TASK GOAL
Take the lines below between the one holding "800x450 pixels." and the one holding "Open the Install", inclusive, and copy them exactly. Add nothing.

DATA LISTING
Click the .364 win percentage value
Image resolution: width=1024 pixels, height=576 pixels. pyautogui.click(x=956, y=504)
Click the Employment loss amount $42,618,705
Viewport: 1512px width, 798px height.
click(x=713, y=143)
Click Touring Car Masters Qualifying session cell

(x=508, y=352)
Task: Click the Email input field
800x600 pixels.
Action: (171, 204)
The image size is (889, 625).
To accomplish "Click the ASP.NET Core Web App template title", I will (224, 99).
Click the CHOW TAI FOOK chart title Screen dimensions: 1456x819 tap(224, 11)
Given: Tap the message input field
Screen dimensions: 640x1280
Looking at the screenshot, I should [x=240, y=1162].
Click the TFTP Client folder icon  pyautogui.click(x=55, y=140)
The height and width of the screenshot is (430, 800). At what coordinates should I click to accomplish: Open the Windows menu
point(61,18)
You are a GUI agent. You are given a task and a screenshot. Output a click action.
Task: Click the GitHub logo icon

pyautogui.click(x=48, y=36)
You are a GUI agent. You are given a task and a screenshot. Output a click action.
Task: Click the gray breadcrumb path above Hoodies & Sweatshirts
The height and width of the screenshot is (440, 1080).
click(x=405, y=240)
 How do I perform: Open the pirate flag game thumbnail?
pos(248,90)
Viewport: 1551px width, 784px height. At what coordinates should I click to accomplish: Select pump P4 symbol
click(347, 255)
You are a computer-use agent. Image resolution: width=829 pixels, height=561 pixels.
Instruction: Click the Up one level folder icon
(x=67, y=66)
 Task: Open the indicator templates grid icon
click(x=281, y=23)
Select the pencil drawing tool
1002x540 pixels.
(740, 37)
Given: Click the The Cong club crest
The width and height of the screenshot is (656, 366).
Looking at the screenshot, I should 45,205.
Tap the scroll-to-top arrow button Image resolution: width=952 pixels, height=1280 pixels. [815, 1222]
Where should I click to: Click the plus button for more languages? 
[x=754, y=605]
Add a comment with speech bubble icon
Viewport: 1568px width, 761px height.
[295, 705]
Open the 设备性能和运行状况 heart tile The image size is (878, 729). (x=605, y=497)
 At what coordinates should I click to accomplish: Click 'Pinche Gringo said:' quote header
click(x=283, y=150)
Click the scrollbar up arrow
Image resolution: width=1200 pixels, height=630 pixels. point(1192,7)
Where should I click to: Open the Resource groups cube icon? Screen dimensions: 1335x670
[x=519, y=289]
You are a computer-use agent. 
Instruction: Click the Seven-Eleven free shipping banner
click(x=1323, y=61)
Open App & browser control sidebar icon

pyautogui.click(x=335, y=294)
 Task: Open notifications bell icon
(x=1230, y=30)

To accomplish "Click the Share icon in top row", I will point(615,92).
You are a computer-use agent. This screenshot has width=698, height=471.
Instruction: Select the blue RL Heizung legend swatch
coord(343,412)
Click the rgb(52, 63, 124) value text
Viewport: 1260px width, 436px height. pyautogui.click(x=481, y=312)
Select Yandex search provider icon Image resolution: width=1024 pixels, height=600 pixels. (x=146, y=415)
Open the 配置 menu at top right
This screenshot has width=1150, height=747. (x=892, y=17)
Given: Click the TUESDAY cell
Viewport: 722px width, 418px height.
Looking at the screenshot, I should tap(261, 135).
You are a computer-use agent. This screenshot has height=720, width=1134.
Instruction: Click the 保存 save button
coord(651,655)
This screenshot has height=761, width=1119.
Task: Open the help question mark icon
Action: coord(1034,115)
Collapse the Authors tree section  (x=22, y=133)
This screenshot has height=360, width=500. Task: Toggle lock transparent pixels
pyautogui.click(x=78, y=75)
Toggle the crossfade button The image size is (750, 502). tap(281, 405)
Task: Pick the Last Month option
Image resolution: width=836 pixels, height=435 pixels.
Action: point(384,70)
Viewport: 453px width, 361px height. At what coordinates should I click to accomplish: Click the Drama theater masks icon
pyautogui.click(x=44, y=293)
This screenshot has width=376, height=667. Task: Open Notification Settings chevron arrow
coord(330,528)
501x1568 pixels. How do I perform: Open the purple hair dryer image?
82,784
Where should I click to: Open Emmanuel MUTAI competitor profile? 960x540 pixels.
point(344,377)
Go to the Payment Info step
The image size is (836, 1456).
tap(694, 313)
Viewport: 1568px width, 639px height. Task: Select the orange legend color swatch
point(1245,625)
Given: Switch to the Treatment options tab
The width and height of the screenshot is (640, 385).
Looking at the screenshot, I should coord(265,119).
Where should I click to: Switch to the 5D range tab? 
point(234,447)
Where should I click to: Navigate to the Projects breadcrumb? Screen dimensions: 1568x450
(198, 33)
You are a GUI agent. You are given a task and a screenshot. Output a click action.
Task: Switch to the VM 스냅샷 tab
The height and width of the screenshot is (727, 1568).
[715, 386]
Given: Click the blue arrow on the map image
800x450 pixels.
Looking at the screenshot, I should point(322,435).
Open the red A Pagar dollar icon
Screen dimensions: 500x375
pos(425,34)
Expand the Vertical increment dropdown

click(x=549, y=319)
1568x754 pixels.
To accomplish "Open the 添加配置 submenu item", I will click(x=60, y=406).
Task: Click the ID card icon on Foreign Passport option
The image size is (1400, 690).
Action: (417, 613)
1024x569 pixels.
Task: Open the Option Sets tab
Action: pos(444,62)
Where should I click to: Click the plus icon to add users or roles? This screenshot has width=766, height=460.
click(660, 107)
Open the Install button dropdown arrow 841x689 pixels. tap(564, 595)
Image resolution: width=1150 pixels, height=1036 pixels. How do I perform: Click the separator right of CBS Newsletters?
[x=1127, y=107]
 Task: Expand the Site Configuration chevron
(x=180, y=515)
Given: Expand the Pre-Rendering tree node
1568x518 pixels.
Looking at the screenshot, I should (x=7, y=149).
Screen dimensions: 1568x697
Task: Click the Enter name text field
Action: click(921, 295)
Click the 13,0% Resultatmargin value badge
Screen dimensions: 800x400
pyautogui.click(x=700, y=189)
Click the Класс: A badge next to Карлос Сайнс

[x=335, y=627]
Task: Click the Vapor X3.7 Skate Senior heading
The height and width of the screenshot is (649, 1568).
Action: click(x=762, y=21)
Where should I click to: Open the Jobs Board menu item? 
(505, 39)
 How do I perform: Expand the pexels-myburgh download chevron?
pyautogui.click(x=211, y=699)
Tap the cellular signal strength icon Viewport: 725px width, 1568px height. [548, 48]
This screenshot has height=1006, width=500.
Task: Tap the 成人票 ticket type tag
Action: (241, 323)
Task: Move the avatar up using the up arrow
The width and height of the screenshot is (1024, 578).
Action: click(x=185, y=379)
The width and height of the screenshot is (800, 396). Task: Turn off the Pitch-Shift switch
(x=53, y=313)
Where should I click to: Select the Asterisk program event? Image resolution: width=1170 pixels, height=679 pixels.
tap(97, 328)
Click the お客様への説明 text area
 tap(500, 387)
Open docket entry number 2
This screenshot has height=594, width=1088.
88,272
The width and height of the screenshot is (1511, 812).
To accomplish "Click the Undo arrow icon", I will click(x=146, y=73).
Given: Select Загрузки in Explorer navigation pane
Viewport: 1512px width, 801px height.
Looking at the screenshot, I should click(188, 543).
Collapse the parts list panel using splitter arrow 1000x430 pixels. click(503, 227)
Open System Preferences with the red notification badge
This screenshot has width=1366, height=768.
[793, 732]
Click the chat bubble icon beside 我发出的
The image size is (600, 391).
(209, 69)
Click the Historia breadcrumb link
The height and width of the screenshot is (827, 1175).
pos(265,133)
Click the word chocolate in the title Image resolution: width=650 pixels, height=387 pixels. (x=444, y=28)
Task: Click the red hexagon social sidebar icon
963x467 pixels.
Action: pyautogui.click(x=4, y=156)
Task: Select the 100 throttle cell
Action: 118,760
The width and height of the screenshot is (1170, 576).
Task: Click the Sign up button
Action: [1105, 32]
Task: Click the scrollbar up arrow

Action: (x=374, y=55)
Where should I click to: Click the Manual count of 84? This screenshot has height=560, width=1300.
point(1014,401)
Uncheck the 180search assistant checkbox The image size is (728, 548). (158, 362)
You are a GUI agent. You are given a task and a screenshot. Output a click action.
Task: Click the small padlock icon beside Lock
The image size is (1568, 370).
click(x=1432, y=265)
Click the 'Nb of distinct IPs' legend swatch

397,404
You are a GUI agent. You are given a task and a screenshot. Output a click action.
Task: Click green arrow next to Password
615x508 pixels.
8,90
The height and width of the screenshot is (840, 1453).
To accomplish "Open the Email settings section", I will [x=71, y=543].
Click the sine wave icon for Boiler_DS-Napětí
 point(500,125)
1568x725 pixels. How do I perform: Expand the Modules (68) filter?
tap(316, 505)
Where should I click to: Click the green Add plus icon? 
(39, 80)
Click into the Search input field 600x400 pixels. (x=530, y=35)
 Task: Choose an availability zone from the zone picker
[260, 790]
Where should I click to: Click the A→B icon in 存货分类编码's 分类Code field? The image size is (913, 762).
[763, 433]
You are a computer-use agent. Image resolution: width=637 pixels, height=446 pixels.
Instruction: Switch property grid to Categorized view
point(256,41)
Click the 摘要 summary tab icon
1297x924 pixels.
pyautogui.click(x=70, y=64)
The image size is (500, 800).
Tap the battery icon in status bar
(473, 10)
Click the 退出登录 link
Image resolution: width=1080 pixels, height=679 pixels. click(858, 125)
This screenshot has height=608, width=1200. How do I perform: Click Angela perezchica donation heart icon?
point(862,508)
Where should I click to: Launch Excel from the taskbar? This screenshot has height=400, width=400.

COMPLETED EXERCISE
800x450 pixels.
Looking at the screenshot, I should point(322,435).
Open the red A Pagar dollar icon
Screen dimensions: 500x375
pos(425,34)
Expand the Vertical increment dropdown

click(x=549, y=319)
1568x754 pixels.
To accomplish "Open the 添加配置 submenu item", I will click(x=60, y=406).
Task: Click the ID card icon on Foreign Passport option
The image size is (1400, 690).
Action: (417, 613)
1024x569 pixels.
Task: Open the Option Sets tab
Action: pos(444,62)
Where should I click to: Click the plus icon to add users or roles? This screenshot has width=766, height=460.
click(660, 107)
Open the Install button dropdown arrow 841x689 pixels. tap(564, 595)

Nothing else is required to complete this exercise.